- **Document passage**
Why the Square Root of 2 is Irrational

Okay, this is a bit of a sidetrack to the overall goal of this blog, but it was a suggestion of something for me to do.  Plus, it’s quite a cool little thing to talk about.  In the previous entry about different ‘types’ of numbers, I said how \sqrt2 was irrational, which means we cannot write it like a fraction \frac{a}{b}, where a and b are whole numbers.  But how do we know this?  Can we be sure that this is the case?  Well yes, and I’m going to explain how.

 

In maths, you always like to be sure about things.  You can’t guess and say ‘Well this is probably true’; you need to be 100% certain.  There’s different methods of checking statements in maths, and I’m going to talk about one of these now, which we can use to show \sqrt2 is irrational.  What we do is take a statement which we think is false.  Then, we assume that it is true.  We then look at what this means, and hope that it contradicts something we already know to be true.  Unsurprisingly, we call this a ‘contradiction method’.  It seems a bit weird, but in the world of maths, it’s actually quite a useful trick.

 

Let’s look at a non-mathsy examples.  Someone, let’s call him Elmer, claims that ‘All rabbits have three eyes’.  Everyone else thinks that this is false, but Elmer is having none of this, so we need to show he’s wrong.  So, let’s assume that Elmer is correct, and all rabbits do have three eyes.  But what does this mean in the big picture?  Well, if we find a random rabbit, anywhere in the world, it will have three eyes.  So someone finds a random pet rabbit called Bugs, which only has two eyes.  This contradicts us assuming ‘all rabbits have three eyes’, which means it cannot possibly be true.  So Elmer is wrong.  He went a bit loony over it and hunted rabbits for the rest of his days.

 

So, let’s go to the big problem – showing \sqrt2 is irrational.  Just as a bit of a warning, there’ll be a bit of potentially scary maths here!  Since we think this is true, we take the opposite of this and assume that that is true.  So, we will assume that ‘\sqrt2 is rational’.  This means that \sqrt2 = \frac{a}{b}, with a and b being whole numbers..  We now square both sides, giving us:  \frac{a^2}{b^2} = 2.  Next, we multiply both sides by b^2, so we get the equation 2b^2 = a^2.  We haven’t done anything particularly ground breaking here, just a bit of simple rearranging.

- **Given instruction 1**
In the blog post on why the square root of 2 is irrational, what name is given to the method of assuming a statement is true and then finding that it contradicts something already known?
- **Given instruction 2**
Pick up the blog post on why the square root of 2 is irrational at the point where it stops, and carry on the argument.
The material that comes next has no connection to the blog post on the square root of 2.

- **Information supplied**
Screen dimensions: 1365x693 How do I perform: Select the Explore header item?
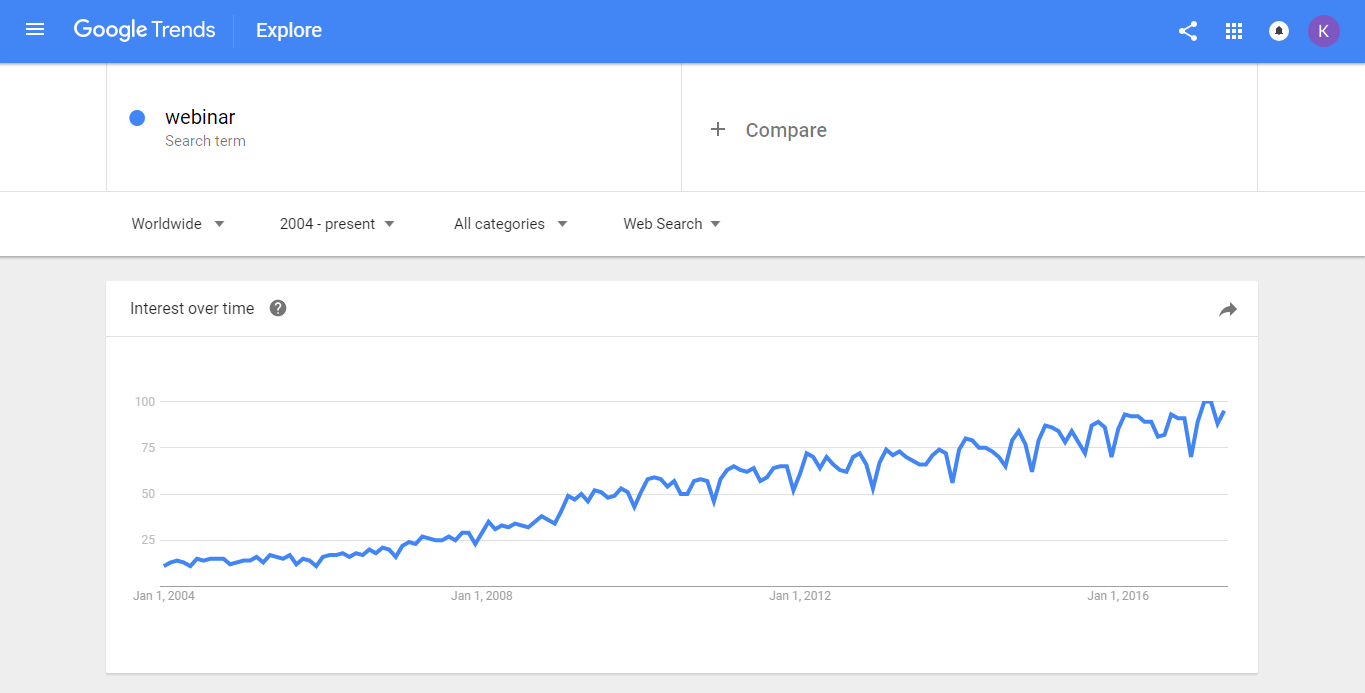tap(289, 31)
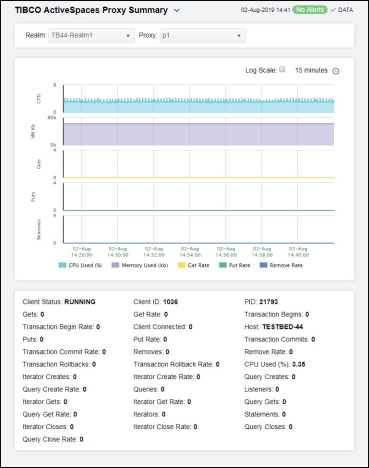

- **Task answer 1**
It is called a "contradiction method."

- **Task answer 2**
 

Now we use a little subtle point.  When we write a fraction, we like to write it in ‘lowest terms’.  This means a and b can be divided by the same number, we should do this, since it gives us the same number anyway.  So, for example, we don’t write \frac{a}{b} = \frac{2}{4}, we write \frac{a}{b} = \frac{1}{2}.  Instead of \frac{a}{b} = \frac{4}{6}, we write \frac{a}{b} = \frac{2}{3}.  And so on.  One thing this means is that a and b both can’t be even (since if they were, they’d both be divisible by 2).  Bare this in mind.

 

We know that a^2 is even, since it is a number multiplied by 2.  This means that a is also even (if you don’t believe me on that one, check for yourself!).  Since a is even, this means we can write it as 2 multiplied by a different number, say a=2c.  Now we stick this into 2b^2 = a^2, getting 2b^2 = (2c)^2  So, 2b^2 = 2c \times 2c = 4c^2.  Divide by 2 gives us b^2 = 2c^2.  This means that b^2 is even and so is b.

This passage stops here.